FIG. 6 is a diagram illustrating an application of the present invention;

FIG. 7 shows (0,0), (0,1), (1,1), obtained on the waveform display when the disk of the present invention rotates continuously.
It is a generation display figure of four signals of (1, 0).

FIG. 8 is a view showing a beam path when a working beam is projected on a light receiving surface of a receiving element in the present invention.

FIG. 9 is a comparison diagram of a sine wave generated when a receiving element receives a working beam and its rectified square wave according to a known technique, the present invention, and the theory.

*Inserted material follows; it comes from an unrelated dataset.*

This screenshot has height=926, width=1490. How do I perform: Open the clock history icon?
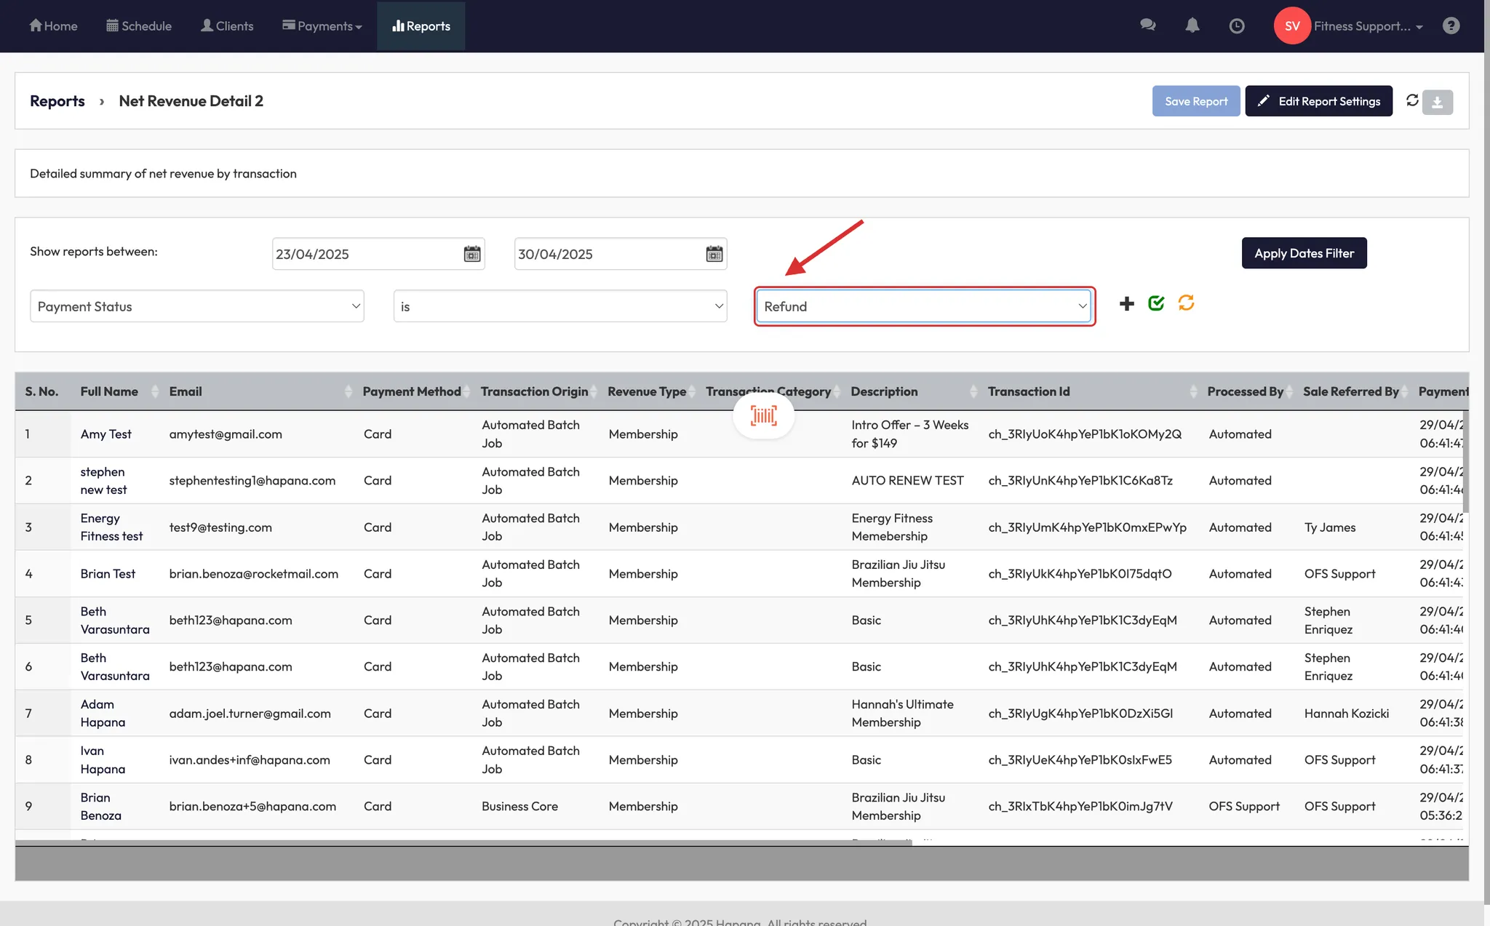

FIG. 10 is an external view of a light emitting device having four slopes and a receiving device according to the present invention.

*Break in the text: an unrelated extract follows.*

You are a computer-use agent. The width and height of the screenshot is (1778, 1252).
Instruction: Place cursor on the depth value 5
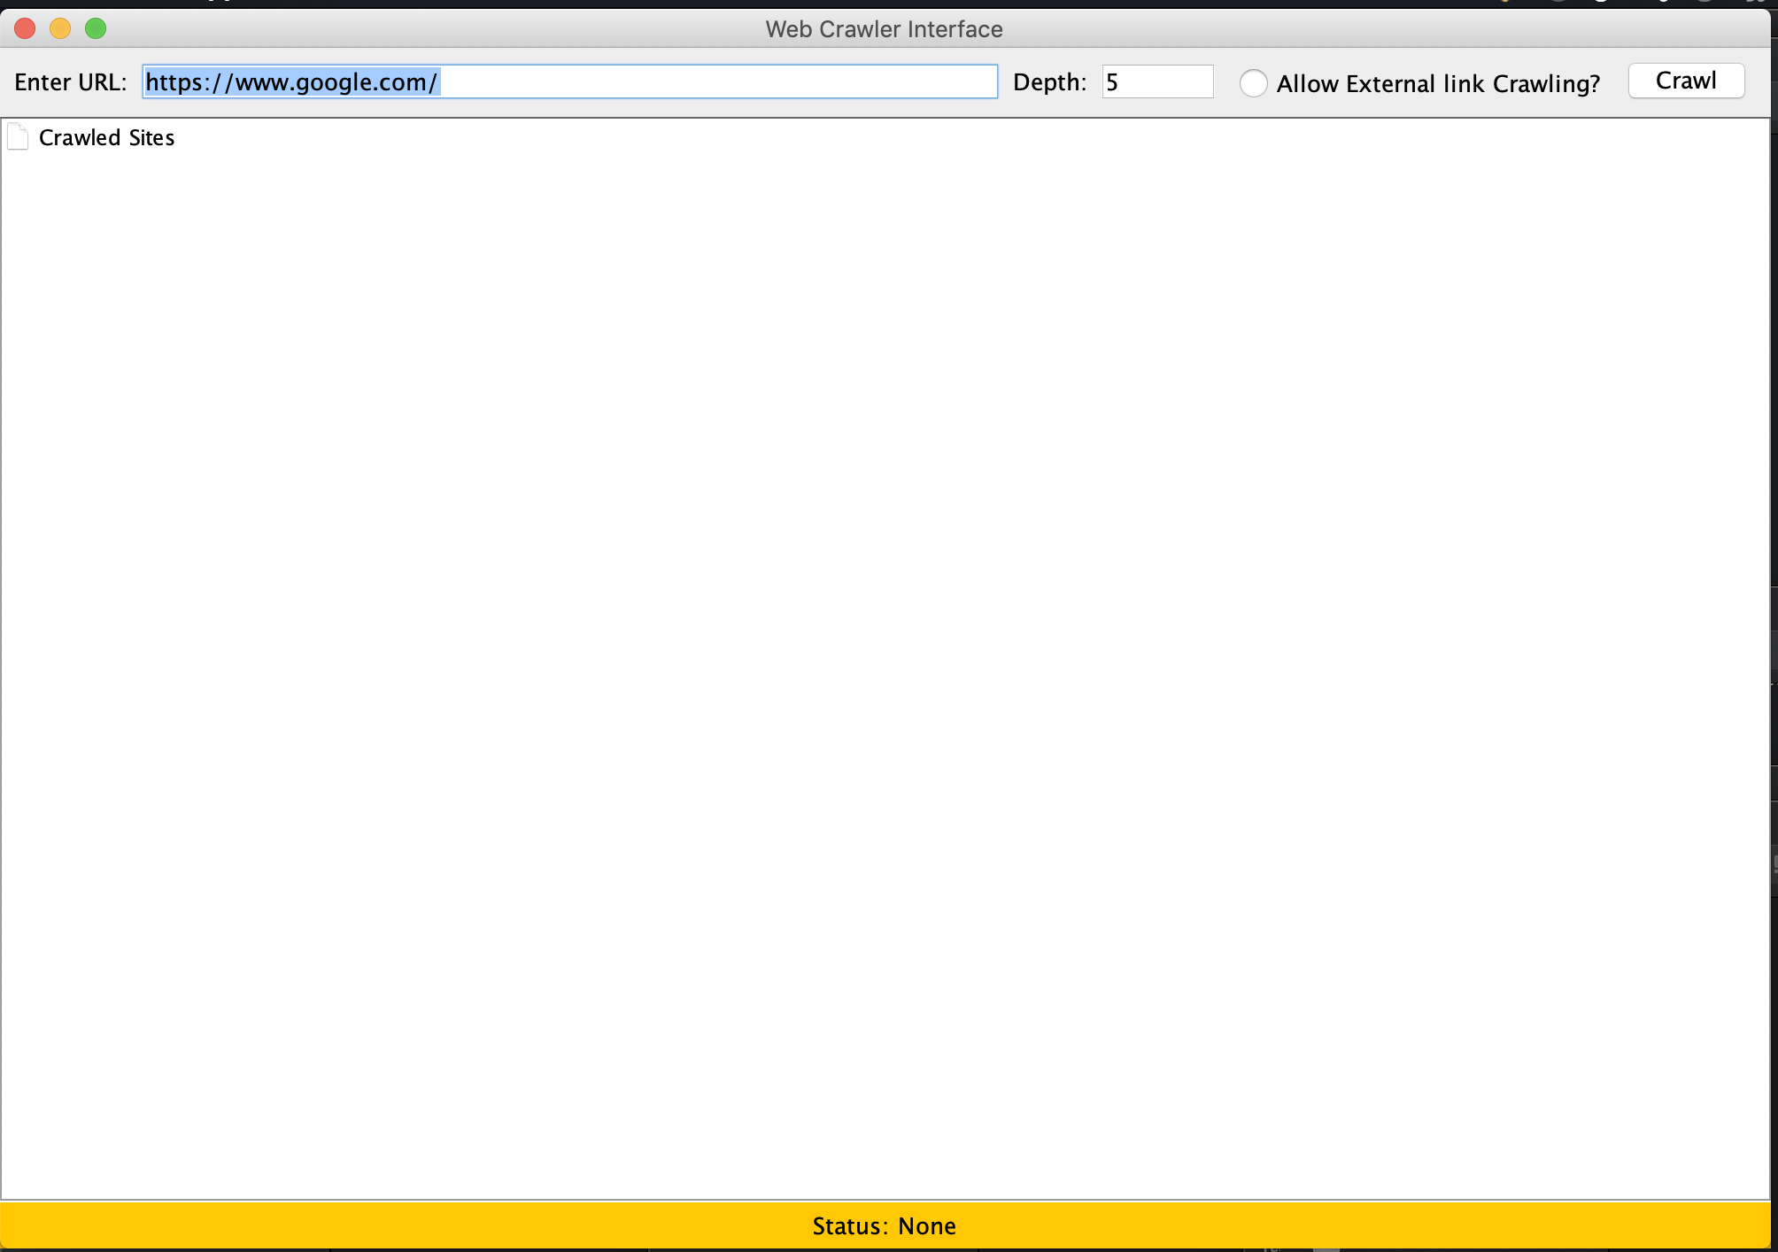[x=1112, y=82]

FIG. 11 is a diagram showing another kind of disk of the present invention and a corresponding receiving element.

[Explanation of symbols]

 DESCRIPTION OF SYMBOLS 1 Light emitting element 11 Working beam 2 Disk 20 Trackball 21 Rotation axis 22 Translucent part 23 Opaque part 3 Receiving element 31 Photosensitive chip 32 Slope

Claims (3)

[Utility model registration claims] At least one light-emitting element, at least one disk, and at least one receiving element are included. One light-emitting element is provided in the vicinity of each disk, and the light-emitting element is provided. Light can be projected on the disk 2 and each disk 2
And a pair of adjacent photosensitive chips 31 are provided in each of the receiving elements 3 so that the photosensitive chips 31 receive an optical signal of a light beam transmitted through the disk 2. The mouse's photoelectric detection device,
At least one pair of dihedral or tetrahedral surfaces 32 is provided around a portion corresponding to the photosensitive chip 31 on the light receiving surface of each receiving element 3, and interference light generated by proximity light when a light beam reaches the light receiving surface of the receiving element 3 A mouse photoelectric detecting device having the above-mentioned configuration, which is capable of receiving an accurate signal by eliminating the phenomenon. 2. The mouse photoelectric detection device according to claim 1, wherein a light-reflecting substance or a light-absorbing substance is applied to the slope 32 of the light receiving surface of the receiving element 3. 3. The photoelectric detection of a mouse according to claim 1, wherein at least one set of two slopes or four slopes is formed around a portion of the light emitting element 1 corresponding to the photosensitive chip 31. device.